====== Data in this exercise
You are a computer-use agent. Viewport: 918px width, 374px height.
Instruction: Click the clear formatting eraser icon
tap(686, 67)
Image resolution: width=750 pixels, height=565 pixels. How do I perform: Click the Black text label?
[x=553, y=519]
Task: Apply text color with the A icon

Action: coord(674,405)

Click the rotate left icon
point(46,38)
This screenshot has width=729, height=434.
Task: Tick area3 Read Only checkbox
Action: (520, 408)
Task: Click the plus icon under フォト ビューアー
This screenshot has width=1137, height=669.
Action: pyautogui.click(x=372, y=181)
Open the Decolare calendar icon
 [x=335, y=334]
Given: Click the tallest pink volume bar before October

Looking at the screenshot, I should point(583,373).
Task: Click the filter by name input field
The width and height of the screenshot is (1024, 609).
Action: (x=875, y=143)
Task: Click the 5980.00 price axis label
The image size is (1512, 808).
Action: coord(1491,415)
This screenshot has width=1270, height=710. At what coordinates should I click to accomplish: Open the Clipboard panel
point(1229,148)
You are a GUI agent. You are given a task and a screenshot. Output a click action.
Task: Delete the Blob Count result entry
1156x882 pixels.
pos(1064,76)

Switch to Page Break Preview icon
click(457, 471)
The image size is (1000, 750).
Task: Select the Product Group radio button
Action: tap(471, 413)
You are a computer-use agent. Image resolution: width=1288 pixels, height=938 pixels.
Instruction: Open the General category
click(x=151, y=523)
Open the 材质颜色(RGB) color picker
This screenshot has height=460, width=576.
============
Brief
The response should consist of every record above, reproduced exactly.

Solution below
You are a computer-use agent. Viewport: 918px width, 374px height.
Instruction: Click the clear formatting eraser icon
tap(686, 67)
Image resolution: width=750 pixels, height=565 pixels. How do I perform: Click the Black text label?
[x=553, y=519]
Task: Apply text color with the A icon

Action: coord(674,405)

Click the rotate left icon
point(46,38)
This screenshot has width=729, height=434.
Task: Tick area3 Read Only checkbox
Action: (520, 408)
Task: Click the plus icon under フォト ビューアー
This screenshot has width=1137, height=669.
Action: pyautogui.click(x=372, y=181)
Open the Decolare calendar icon
 [x=335, y=334]
Given: Click the tallest pink volume bar before October

Looking at the screenshot, I should point(583,373).
Task: Click the filter by name input field
The width and height of the screenshot is (1024, 609).
Action: (x=875, y=143)
Task: Click the 5980.00 price axis label
The image size is (1512, 808).
Action: coord(1491,415)
This screenshot has width=1270, height=710. At what coordinates should I click to accomplish: Open the Clipboard panel
point(1229,148)
You are a GUI agent. You are given a task and a screenshot. Output a click action.
Task: Delete the Blob Count result entry
1156x882 pixels.
pos(1064,76)

Switch to Page Break Preview icon
click(457, 471)
The image size is (1000, 750).
Task: Select the Product Group radio button
Action: tap(471, 413)
You are a computer-use agent. Image resolution: width=1288 pixels, height=938 pixels.
Instruction: Open the General category
click(x=151, y=523)
Open the 材质颜色(RGB) color picker
This screenshot has height=460, width=576.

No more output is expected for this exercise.